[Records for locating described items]

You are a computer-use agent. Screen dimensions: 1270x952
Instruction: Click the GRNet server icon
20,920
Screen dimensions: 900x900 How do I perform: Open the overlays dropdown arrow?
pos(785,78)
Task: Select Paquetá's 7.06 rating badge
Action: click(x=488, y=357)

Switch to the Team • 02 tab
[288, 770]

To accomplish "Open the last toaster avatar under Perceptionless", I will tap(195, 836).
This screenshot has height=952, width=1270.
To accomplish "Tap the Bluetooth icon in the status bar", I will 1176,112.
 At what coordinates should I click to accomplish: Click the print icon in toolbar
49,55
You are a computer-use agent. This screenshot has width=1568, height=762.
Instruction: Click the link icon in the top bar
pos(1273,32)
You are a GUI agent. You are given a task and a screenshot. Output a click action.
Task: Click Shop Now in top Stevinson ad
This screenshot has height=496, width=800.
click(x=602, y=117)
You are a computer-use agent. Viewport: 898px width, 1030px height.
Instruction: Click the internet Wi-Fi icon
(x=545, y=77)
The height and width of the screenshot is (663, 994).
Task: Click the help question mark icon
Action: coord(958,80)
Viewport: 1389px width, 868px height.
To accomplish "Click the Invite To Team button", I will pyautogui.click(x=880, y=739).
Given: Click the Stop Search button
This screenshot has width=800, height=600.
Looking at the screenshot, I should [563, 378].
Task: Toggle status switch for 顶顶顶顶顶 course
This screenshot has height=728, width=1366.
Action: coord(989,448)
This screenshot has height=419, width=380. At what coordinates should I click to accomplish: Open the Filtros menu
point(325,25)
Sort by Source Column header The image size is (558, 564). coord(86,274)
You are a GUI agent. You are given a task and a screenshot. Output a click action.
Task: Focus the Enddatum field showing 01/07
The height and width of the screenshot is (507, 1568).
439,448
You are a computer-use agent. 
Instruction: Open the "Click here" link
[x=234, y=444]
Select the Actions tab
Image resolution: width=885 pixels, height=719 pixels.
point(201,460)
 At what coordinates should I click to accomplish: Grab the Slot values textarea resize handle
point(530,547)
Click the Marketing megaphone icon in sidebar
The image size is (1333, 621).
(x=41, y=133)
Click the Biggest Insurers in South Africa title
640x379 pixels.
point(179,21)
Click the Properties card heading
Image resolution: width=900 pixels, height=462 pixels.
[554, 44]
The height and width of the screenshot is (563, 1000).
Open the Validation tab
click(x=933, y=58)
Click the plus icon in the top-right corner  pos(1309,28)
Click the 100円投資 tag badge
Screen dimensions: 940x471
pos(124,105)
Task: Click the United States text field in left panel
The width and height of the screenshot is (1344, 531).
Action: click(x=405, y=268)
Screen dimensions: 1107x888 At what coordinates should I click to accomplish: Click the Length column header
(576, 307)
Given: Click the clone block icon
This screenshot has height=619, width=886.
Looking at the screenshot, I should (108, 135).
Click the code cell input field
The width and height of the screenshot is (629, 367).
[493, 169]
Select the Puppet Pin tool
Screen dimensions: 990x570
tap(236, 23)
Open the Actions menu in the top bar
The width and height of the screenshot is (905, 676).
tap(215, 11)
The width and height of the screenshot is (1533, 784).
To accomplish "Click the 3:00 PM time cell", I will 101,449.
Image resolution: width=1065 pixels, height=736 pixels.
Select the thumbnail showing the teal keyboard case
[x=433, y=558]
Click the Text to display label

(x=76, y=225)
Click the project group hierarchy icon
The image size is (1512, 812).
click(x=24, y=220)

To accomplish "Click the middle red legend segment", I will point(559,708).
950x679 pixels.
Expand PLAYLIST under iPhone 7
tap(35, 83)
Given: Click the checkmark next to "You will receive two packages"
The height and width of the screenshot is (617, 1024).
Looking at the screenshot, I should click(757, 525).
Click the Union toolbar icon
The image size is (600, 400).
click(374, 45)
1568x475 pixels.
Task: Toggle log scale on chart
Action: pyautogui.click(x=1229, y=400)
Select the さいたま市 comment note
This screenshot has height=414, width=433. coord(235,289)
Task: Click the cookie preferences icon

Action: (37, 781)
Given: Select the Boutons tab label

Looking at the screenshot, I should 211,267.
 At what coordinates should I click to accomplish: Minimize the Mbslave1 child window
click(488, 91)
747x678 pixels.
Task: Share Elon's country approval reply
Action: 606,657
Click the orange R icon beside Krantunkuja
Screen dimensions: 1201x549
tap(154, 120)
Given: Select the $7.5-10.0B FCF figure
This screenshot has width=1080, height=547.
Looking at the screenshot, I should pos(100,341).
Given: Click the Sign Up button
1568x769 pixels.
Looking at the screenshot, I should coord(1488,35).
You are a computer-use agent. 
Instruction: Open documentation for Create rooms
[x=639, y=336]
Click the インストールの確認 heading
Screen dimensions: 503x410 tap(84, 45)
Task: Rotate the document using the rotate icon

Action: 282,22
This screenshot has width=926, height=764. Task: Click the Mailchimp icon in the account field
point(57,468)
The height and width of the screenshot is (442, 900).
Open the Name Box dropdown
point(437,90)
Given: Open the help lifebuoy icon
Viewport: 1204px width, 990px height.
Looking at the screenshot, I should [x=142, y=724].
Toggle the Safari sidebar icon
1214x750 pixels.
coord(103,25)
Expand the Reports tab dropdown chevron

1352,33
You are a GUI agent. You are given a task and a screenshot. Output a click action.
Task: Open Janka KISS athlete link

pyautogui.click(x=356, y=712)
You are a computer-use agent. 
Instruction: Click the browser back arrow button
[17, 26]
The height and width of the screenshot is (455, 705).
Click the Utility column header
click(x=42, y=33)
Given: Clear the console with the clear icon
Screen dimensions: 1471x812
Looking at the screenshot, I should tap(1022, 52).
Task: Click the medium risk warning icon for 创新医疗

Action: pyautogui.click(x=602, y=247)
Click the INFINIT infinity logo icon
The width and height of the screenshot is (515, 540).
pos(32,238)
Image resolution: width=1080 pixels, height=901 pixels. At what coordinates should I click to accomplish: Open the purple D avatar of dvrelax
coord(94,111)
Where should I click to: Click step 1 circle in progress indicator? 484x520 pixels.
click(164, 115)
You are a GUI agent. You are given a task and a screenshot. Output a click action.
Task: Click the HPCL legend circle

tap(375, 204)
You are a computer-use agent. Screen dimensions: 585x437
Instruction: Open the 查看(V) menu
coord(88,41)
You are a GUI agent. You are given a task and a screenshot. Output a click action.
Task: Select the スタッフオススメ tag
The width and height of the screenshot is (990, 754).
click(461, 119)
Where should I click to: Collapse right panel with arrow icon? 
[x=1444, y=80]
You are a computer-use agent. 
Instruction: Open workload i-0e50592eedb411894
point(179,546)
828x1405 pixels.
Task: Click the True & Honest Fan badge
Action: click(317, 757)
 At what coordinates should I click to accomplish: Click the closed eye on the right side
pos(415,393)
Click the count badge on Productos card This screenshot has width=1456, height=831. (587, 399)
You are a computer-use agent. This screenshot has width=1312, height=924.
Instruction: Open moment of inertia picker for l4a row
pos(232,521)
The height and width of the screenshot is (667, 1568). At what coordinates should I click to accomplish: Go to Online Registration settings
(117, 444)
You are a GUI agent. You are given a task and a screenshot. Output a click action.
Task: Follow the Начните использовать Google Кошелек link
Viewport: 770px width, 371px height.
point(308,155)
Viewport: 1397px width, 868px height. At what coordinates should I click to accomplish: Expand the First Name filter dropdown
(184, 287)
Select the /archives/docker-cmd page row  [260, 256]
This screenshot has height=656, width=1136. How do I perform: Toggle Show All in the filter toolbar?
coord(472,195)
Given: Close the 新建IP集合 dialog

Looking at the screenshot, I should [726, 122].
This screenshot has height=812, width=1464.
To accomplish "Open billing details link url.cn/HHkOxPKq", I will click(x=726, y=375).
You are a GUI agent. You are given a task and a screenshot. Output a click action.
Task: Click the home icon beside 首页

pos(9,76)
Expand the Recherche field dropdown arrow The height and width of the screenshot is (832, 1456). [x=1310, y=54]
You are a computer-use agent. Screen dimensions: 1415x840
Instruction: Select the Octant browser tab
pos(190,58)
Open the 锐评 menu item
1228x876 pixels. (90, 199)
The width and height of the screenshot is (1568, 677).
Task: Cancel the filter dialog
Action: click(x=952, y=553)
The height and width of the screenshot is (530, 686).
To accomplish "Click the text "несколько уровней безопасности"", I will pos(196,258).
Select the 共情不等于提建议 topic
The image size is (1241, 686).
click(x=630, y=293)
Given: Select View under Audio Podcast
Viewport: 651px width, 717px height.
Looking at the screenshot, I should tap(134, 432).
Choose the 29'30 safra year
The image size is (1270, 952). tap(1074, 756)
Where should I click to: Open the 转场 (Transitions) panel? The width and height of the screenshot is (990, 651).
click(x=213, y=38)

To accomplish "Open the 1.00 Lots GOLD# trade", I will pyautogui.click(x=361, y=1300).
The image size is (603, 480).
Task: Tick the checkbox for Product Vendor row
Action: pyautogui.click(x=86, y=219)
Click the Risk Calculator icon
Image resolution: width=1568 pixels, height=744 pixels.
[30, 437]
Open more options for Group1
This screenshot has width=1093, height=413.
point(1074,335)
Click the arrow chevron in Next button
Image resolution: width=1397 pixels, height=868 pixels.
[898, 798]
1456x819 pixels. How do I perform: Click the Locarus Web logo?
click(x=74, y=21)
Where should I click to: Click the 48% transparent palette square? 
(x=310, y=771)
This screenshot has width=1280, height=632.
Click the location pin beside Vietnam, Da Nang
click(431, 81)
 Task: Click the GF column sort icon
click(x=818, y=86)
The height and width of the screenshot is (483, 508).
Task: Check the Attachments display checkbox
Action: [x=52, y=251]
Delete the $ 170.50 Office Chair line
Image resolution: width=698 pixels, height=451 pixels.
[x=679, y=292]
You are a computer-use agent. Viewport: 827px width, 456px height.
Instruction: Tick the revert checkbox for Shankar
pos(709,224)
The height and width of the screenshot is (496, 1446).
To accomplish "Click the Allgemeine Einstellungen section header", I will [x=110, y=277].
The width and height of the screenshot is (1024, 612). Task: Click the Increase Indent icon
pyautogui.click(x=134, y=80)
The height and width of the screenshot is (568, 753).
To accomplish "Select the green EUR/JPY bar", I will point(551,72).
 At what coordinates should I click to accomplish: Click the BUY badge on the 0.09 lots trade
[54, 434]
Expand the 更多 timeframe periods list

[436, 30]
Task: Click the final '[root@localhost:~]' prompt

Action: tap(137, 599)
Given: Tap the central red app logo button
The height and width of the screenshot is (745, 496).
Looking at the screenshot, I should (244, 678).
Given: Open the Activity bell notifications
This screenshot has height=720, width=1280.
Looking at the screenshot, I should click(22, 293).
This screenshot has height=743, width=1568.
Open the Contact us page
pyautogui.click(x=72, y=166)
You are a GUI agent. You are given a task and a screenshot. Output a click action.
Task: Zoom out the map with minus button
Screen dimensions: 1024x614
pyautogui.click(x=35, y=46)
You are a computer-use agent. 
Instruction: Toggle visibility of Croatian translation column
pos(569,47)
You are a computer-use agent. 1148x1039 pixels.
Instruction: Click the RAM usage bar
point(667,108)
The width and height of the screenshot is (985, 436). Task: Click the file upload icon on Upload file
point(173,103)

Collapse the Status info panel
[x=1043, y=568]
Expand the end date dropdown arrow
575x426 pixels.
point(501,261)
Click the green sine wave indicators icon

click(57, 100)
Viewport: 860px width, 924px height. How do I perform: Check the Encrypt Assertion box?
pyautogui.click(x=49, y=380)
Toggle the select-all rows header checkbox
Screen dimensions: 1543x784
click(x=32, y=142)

■ YOUR TASK ■
Convert the lines starting with the one that contains "950x679 pixels." and going on through the one that contains "tap(154, 120)" into a Markdown table with the columns Row and Line, leaving out blank lines.

■ OUTPUT ■
| Row | Line |
|---|---|
| 1 | 950x679 pixels. |
| 2 | Expand PLAYLIST under iPhone 7 |
| 3 | tap(35, 83) |
| 4 | Given: Click the checkmark next to "You will receive two packages" |
| 5 | The height and width of the screenshot is (617, 1024). |
| 6 | Looking at the screenshot, I should click(757, 525). |
| 7 | Click the Union toolbar icon |
| 8 | The image size is (600, 400). |
| 9 | click(374, 45) |
| 10 | 1568x475 pixels. |
| 11 | Task: Toggle log scale on chart |
| 12 | Action: pyautogui.click(x=1229, y=400) |
| 13 | Select the さいたま市 comment note |
| 14 | This screenshot has height=414, width=433. coord(235,289) |
| 15 | Task: Click the cookie preferences icon |
| 16 | Action: (37, 781) |
| 17 | Given: Select the Boutons tab label |
| 18 | Looking at the screenshot, I should 211,267. |
| 19 |  At what coordinates should I click to accomplish: Minimize the Mbslave1 child window |
| 20 | click(488, 91) |
| 21 | 747x678 pixels. |
| 22 | Task: Share Elon's country approval reply |
| 23 | Action: 606,657 |
| 24 | Click the orange R icon beside Krantunkuja |
| 25 | Screen dimensions: 1201x549 |
| 26 | tap(154, 120) |